• Exercise materials:
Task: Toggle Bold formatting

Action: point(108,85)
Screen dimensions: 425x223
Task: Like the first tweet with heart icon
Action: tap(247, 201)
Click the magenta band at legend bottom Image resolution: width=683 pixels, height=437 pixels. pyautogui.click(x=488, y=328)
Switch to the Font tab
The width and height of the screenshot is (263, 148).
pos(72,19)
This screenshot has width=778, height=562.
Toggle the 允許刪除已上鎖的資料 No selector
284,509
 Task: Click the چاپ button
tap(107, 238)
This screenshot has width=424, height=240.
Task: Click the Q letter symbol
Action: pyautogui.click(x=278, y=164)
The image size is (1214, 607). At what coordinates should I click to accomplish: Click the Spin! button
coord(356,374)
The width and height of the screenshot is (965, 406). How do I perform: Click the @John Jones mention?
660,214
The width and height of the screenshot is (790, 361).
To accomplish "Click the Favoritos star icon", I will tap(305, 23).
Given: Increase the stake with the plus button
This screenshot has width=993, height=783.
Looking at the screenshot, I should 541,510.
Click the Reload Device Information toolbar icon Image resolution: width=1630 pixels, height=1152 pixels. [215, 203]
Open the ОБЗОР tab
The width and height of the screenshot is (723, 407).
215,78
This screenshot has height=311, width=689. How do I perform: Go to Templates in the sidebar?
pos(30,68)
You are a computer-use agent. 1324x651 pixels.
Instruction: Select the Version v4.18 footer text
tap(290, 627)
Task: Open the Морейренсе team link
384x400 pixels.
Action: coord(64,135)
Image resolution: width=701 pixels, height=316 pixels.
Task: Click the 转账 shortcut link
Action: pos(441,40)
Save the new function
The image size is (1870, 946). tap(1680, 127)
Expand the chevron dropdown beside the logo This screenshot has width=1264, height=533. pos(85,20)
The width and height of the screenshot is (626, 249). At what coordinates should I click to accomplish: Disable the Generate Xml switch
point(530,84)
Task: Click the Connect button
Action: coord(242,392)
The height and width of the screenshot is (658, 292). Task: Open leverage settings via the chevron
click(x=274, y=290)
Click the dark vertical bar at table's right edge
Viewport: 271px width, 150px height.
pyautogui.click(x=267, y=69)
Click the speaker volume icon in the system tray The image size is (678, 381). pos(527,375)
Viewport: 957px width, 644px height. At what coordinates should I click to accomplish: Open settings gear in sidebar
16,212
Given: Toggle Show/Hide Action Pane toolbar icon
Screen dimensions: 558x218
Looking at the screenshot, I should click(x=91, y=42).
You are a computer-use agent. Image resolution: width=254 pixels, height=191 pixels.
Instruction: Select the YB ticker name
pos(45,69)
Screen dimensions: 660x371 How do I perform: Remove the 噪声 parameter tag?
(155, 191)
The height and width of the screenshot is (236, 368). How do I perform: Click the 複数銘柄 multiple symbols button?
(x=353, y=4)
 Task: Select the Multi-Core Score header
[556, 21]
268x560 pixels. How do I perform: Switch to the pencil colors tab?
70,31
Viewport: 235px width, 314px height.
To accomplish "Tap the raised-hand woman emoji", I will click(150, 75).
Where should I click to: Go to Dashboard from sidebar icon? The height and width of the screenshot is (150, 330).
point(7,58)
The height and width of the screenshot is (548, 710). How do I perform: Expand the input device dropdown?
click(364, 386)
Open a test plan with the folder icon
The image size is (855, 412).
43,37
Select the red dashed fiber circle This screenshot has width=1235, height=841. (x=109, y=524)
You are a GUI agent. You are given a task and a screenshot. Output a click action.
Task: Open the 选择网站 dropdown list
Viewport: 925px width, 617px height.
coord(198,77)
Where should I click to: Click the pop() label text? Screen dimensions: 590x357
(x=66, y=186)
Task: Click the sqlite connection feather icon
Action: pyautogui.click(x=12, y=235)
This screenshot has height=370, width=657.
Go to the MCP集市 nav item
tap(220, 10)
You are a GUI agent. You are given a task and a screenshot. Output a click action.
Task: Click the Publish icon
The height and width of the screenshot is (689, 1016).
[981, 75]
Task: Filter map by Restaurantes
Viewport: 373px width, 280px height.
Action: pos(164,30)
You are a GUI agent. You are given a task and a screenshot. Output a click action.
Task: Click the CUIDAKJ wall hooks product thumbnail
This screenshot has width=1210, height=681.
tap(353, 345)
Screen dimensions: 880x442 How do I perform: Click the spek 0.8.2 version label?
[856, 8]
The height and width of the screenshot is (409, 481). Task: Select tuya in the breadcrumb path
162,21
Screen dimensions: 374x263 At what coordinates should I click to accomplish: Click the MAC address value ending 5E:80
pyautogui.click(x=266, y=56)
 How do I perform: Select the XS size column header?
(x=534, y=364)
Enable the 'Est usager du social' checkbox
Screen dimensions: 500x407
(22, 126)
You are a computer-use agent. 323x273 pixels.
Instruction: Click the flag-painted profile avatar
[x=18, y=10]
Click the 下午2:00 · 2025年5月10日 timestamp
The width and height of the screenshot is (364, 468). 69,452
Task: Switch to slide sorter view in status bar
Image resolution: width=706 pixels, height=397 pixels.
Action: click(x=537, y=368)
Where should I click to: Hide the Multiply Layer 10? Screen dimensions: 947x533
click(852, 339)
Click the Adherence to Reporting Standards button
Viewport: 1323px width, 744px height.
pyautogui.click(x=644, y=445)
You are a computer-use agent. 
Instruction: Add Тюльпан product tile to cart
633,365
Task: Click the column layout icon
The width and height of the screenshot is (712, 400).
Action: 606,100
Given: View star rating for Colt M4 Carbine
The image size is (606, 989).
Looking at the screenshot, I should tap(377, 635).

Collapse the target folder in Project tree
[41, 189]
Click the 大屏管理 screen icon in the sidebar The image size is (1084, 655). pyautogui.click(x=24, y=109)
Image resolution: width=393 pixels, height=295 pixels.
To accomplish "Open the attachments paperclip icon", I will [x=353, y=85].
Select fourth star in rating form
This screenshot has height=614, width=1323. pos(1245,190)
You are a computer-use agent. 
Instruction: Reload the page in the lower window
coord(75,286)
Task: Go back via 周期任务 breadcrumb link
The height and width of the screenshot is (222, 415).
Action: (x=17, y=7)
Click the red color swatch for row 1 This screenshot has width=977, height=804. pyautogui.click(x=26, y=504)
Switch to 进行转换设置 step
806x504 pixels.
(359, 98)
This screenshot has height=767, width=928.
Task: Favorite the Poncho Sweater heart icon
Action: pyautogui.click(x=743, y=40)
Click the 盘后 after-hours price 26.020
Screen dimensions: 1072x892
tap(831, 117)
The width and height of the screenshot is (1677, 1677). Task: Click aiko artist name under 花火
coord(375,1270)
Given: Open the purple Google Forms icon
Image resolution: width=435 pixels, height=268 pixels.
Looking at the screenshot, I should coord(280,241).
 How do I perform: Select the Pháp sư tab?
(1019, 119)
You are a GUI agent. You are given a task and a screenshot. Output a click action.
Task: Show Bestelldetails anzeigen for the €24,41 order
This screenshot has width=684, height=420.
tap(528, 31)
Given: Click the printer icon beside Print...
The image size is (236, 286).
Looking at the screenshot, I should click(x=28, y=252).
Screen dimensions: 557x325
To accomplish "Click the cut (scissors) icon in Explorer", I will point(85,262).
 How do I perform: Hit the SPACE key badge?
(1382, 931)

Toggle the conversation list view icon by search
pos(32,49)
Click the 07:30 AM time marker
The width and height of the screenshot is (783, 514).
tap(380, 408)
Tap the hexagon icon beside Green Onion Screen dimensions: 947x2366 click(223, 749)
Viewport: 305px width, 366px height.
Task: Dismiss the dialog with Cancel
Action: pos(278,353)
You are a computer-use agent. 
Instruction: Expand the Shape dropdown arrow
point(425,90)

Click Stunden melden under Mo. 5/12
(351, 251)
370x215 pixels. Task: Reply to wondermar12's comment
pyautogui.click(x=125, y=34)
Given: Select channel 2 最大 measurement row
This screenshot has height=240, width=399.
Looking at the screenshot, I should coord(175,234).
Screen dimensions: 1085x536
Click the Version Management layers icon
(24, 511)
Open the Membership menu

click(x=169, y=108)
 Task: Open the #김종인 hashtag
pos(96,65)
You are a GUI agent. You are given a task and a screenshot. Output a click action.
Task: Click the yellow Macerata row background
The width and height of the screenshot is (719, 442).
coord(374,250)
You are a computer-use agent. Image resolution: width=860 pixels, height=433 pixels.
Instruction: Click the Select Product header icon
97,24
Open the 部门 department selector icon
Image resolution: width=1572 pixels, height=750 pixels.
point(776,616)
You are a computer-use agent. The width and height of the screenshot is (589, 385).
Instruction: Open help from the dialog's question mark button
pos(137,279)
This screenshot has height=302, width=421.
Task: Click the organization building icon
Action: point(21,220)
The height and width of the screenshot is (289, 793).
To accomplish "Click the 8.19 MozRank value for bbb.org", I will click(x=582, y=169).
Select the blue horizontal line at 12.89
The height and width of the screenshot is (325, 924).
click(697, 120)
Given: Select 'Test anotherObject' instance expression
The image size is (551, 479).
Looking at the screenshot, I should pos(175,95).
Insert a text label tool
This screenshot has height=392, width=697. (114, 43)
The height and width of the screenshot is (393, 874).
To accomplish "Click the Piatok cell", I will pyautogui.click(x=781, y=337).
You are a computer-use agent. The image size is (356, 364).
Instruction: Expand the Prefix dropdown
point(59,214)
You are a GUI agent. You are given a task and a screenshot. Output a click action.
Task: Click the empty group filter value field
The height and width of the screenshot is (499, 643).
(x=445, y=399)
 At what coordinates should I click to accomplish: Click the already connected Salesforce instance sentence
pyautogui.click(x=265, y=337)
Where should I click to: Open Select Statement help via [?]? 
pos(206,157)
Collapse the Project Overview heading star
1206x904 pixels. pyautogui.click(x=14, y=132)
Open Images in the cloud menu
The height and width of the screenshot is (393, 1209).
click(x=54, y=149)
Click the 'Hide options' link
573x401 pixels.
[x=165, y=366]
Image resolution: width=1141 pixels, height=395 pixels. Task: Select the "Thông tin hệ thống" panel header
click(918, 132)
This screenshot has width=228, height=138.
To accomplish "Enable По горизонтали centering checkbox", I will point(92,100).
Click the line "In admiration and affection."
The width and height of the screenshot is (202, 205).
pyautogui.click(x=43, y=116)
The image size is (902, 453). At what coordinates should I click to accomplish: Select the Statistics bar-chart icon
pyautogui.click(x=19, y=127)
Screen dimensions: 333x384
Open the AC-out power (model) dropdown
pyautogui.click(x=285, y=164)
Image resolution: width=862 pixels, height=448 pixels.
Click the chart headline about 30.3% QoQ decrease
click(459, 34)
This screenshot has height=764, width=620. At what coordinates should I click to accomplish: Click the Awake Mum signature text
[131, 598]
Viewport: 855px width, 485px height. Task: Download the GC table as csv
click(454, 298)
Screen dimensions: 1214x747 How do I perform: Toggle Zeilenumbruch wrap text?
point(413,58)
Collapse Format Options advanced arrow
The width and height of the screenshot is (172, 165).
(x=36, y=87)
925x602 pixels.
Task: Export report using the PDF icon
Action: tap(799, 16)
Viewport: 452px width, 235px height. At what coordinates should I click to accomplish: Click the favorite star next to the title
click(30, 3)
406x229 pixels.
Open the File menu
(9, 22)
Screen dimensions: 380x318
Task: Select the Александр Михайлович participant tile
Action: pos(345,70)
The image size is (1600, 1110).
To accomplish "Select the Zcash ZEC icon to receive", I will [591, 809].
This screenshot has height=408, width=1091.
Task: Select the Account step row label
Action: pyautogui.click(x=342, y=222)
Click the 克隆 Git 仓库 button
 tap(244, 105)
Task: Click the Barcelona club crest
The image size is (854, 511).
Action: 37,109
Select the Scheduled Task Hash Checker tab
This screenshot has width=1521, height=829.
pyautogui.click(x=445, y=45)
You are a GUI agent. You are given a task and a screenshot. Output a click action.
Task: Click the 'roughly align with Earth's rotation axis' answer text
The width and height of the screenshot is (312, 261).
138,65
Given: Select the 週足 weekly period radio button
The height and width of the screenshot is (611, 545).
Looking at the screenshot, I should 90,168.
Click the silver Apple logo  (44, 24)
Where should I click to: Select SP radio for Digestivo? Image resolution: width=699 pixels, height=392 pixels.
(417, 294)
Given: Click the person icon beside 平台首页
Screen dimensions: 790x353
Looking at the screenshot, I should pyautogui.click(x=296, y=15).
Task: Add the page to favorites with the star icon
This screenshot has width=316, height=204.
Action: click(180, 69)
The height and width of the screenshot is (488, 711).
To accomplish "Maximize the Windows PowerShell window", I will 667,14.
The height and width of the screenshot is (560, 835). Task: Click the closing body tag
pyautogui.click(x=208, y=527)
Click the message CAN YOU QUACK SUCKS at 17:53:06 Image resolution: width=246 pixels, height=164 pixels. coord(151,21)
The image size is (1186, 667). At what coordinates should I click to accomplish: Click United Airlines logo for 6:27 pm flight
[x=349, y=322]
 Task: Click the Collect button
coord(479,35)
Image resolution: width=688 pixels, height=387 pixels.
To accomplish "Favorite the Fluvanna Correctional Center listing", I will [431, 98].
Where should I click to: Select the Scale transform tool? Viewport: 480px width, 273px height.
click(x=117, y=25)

• Exercise brief:
The answer must consist of every line from the listing above that includes the word "Show".

• Output for this task:
Given: Toggle Show/Hide Action Pane toolbar icon
Task: Show Bestelldetails anzeigen for the €24,41 order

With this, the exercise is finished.